■ **Page excerpt**:
Pioneer Airport  is a privately owned airport located two nautical miles (4 km) south of the central business district of Oshkosh, a city in Winnebago County, Wisconsin, United States. The airport is located on the northwest edge of Wittman Regional Airport, with which it co-hosts the EAA AirVenture Oshkosh airshow.

Facilities and aircraft
Pioneer Airport covers an area of 15 acres (6 ha) at an elevation of 826 feet (252 m) above mean sea level. It has one runway: 13/31 is 1,988 by 130 feet (606 x 40 m) with a turf surface. The airport is built to look like a 1930's period airfield.

In January 2023, there were 23 aircraft based at this airport: 20 single-engine, 1 multi-engine and 2 gliders.

On the north end, there are 7 exhibit hangars, the Fergus Chapel, and the Air Academy Lodge. On the south end is the museum/EAA Headquarters.

EAA Museum

The airport is part of the EAA Aviation Museum.
In the hangars are some of the oldest aircraft the museum has, including "Golden Age" (1920s/1930s) biplanes and vintage monoplanes such as Swallow and WACO biplanes, Travel Air, Curtiss Robin, Fairchild FC-2, Stinson Aircraft, Spartan C-3, Great Lakes 2T-1A acrobat, Aeronca K, Monocoupe, Howard DGA, Heath Parasol, Pietenpol Air Camper, and many others, most in special vintage-style hangars.

■ **Information provided**:
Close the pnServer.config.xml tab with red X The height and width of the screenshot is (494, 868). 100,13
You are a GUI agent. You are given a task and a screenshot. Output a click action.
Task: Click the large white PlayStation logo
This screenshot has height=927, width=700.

■ **Problems**:
a: Reproduce the stretch of the Pioneer Airport text from "In the hangars" through "special vintage-style hangars.".
b: Answer these from the Pioneer Airport text:
(i) At what elevation above mean sea level does the airport sit?
(ii) How many gliders were based at the airport in January 2023?
(iii) What stands on the south end of the airport?
The data is separate material, unrelated to the Pioneer Airport text.

■ **Responses in order**:
a:
In the hangars are some of the oldest aircraft the museum has, including "Golden Age" (1920s/1930s) biplanes and vintage monoplanes such as Swallow and WACO biplanes, Travel Air, Curtiss Robin, Fairchild FC-2, Stinson Aircraft, Spartan C-3, Great Lakes 2T-1A acrobat, Aeronca K, Monocoupe, Howard DGA, Heath Parasol, Pietenpol Air Camper, and many others, most in special vintage-style hangars.

b:
(i) 826 feet (252 m)
(ii) 2
(iii) The museum/EAA Headquarters